On the way into the Arizona statehouse the casket was almost dropped by a pall bearer but he caught it before it hit the ground. Embarassing moment caught on video. 

https://www.youtube.com/watch?v=tSJ8N4_jwNE
 
tomahawk6 said:
On the way into the Arizona statehouse the casket was almost dropped by a pall bearer but he caught it before it hit the ground. Embarassing moment caught on video. 

https://www.youtube.com/watch?v=tSJ8N4_jwNE

Lifting and carrying people can be awkward when partners vary in height.

Interestingly, they seemed to have the most difficulty at ( what appeared to be ) the foot end.

QUOTE

"Stronger officers stand at the head of the coffin, which is heavier than the opposite end: Most of the body’s weight is contained between the head and waist."

Men in Blue, Bearing a Brother They Didn’t Know

"A major and very practical factor for an officer’s selection is height."
https://www.nytimes.com/2014/12/27/nyregion/for-nypd-officers-hours-of-preparing-to-perform-grim-task.html

END QUOTE
 
The pall bearers might not have had much experience but at first I thought they might have been from the 3d Infantry Honor Guard they do see a lot of funerals and would not have made this error.
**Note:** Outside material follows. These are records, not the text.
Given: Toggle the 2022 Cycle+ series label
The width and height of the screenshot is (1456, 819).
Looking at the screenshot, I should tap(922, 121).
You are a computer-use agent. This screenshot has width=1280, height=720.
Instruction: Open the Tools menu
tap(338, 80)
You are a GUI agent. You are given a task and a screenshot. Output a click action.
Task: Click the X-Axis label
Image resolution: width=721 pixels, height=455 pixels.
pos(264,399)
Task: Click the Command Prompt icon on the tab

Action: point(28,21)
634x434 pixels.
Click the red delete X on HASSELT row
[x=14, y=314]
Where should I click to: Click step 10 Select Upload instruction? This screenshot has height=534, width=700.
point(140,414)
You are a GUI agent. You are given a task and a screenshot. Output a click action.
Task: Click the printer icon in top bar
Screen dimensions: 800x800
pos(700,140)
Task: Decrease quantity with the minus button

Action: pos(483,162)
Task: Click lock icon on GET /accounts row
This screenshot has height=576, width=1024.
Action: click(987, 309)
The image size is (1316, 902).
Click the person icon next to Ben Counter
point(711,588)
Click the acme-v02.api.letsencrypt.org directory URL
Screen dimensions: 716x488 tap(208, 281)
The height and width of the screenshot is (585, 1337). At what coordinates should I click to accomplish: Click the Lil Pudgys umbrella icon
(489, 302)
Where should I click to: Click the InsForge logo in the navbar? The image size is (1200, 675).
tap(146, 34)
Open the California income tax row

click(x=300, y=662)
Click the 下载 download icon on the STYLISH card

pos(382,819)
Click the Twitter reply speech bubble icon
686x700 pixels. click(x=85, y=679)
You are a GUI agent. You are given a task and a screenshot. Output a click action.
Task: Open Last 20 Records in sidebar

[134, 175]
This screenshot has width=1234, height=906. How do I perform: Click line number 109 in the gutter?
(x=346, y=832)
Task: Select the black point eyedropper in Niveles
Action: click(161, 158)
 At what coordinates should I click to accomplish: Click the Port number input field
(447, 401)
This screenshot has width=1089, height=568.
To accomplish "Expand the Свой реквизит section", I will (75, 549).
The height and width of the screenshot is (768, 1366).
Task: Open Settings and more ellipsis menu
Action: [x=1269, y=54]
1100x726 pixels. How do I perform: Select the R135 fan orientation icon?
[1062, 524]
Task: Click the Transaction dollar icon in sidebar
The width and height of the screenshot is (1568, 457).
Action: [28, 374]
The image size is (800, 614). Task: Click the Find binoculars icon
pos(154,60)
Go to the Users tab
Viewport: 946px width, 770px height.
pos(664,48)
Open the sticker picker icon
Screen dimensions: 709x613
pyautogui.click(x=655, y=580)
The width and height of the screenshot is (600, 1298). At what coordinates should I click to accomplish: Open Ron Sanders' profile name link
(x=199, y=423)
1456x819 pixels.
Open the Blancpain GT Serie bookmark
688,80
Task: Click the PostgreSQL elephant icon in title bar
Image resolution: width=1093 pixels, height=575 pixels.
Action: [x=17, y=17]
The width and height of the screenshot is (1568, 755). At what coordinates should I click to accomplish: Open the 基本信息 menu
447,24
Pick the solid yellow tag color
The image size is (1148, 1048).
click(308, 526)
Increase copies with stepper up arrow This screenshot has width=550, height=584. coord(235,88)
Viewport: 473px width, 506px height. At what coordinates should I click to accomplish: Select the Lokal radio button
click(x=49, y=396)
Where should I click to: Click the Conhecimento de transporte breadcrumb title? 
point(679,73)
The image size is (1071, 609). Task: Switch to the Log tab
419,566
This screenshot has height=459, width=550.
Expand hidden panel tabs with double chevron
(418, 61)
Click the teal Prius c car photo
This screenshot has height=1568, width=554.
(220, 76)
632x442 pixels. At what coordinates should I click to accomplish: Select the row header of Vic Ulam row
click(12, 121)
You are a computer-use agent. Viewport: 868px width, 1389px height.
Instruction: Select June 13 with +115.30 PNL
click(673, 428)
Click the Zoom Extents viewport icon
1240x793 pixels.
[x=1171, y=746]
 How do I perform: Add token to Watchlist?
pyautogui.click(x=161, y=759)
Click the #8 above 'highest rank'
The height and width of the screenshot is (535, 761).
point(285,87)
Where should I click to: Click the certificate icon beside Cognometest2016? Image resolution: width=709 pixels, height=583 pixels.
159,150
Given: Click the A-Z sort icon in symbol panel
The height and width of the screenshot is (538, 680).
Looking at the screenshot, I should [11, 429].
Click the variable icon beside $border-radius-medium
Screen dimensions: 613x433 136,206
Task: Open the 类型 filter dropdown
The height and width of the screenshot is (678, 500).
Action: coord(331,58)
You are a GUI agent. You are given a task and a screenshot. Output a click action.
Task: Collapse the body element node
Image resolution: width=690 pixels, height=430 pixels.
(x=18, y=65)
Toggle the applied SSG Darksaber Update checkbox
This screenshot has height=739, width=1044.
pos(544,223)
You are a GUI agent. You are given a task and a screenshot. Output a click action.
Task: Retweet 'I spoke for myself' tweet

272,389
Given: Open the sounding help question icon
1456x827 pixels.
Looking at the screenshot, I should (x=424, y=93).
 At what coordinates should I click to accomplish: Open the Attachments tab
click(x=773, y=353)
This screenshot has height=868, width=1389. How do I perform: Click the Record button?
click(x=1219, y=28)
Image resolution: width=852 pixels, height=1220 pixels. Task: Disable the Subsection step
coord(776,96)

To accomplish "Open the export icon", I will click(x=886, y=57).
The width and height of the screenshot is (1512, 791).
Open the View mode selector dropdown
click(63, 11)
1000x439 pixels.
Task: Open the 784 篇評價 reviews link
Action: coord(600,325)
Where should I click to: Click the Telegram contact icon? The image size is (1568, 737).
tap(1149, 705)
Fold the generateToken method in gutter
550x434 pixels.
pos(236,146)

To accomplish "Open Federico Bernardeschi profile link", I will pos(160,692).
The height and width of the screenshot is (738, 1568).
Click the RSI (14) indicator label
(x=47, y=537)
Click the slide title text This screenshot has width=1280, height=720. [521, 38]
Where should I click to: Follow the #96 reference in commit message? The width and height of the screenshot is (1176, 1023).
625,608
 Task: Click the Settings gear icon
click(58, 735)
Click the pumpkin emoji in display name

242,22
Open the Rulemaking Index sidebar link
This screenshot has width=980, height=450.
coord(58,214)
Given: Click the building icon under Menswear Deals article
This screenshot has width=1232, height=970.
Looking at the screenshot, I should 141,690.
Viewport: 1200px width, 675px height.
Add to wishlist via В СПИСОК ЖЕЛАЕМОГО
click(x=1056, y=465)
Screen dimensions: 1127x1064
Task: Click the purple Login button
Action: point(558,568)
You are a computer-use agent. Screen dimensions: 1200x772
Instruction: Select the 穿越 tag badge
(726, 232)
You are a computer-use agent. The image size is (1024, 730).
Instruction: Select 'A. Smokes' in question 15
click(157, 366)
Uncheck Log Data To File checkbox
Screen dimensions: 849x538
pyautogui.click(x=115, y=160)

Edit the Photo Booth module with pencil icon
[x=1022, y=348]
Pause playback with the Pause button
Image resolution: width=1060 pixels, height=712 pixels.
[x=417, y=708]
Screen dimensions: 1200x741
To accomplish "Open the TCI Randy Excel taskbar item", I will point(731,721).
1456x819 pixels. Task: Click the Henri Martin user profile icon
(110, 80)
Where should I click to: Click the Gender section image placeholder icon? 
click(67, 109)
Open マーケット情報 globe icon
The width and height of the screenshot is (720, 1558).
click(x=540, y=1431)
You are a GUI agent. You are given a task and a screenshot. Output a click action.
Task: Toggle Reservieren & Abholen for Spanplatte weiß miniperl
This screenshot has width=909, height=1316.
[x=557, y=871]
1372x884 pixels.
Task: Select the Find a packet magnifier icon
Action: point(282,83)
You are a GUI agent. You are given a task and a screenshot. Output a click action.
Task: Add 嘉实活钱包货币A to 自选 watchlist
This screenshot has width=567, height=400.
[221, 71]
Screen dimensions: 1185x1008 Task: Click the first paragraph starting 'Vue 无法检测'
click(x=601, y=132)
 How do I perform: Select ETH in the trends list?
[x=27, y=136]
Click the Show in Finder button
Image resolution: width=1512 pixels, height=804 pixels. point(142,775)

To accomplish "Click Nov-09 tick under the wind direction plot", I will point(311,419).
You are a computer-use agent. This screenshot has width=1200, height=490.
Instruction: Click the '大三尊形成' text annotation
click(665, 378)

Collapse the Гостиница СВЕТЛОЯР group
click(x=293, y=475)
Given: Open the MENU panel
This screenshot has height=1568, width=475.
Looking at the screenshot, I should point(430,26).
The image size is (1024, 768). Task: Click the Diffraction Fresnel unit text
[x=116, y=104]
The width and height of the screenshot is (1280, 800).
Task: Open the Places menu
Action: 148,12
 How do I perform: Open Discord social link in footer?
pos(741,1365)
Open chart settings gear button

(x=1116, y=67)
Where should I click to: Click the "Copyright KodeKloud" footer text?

Good point M.
 
tomahawk6 said:
The pall bearers might not have had much experience but at first I thought they might have been from the 3d Infantry Honor Guard they do see a lot of funerals and would not have made this error. Good point M.

This may be of interest,

QUOTE

The Requirements of the Army Honor Guard
June 25, 2018

Males must be between 5 feet, 10 inches and 6 feet, 4 inches tall in order to be in the Honor Guard, while females must be between 5 feet, 8 inches and 6 feet, 2 inches tall.

END QUOTE
 
mariomike said:
Interestingly, they seemed to have the most difficulty at ( what appeared to be ) the foot end.

I noticed the opposite.  Caskets (even in US military) are always carried feet first.  The canton, or union, of the flag (the stars) is placed to align with the left head and shoulder of the deceased.  It was the bearers at the head who appeared to have the most difficulty.  They may have appeared to be awkward because (unlike Canadian drill) they kept in a normal cadence step, i.e. left, right. left . . . ; if they had done it our way,  . . . inside foot, outside, inside . . . it is not as jerky and makes the carry a little easier.  Still not a bad showing for the Arizona National Guard.  But Senator McCain's naval career was a bumpy ride, he may have been amused that his final trip wasn't picture perfect.  It seems to fit the man.

A great loss.
 
Blackadder1916 said:
I noticed the opposite.  The canton, or union, of the flag (the stars) is placed to align with the left head and shoulder of the deceased. 

True. I didn't notice that.

"Proper Draping on a Casket. The flag code specifies that when a casket is closed, the flag must be draped across the casket so that the "field" of stars covers the head and over the deceased's left shoulder."
https://www.google.com/search?q=flag+draped+casket&sourceid=ie7&rls=com.microsoft:en-CA:IE-Address&ie=&oe=&rlz=1I7GGHP_en-GBCA592&gws_rd=ssl

 
I was surprised that the Navy didn't dispatch a pall bearer or two as McCain was Navy. When my dad died a full burial party came from Ft Knox.Local vets get an Honor Guard from the American Legion.Anyway burial for McCain is Sunday and I look forward to the burial at Annapolis.The entire brigade of middies may turn out.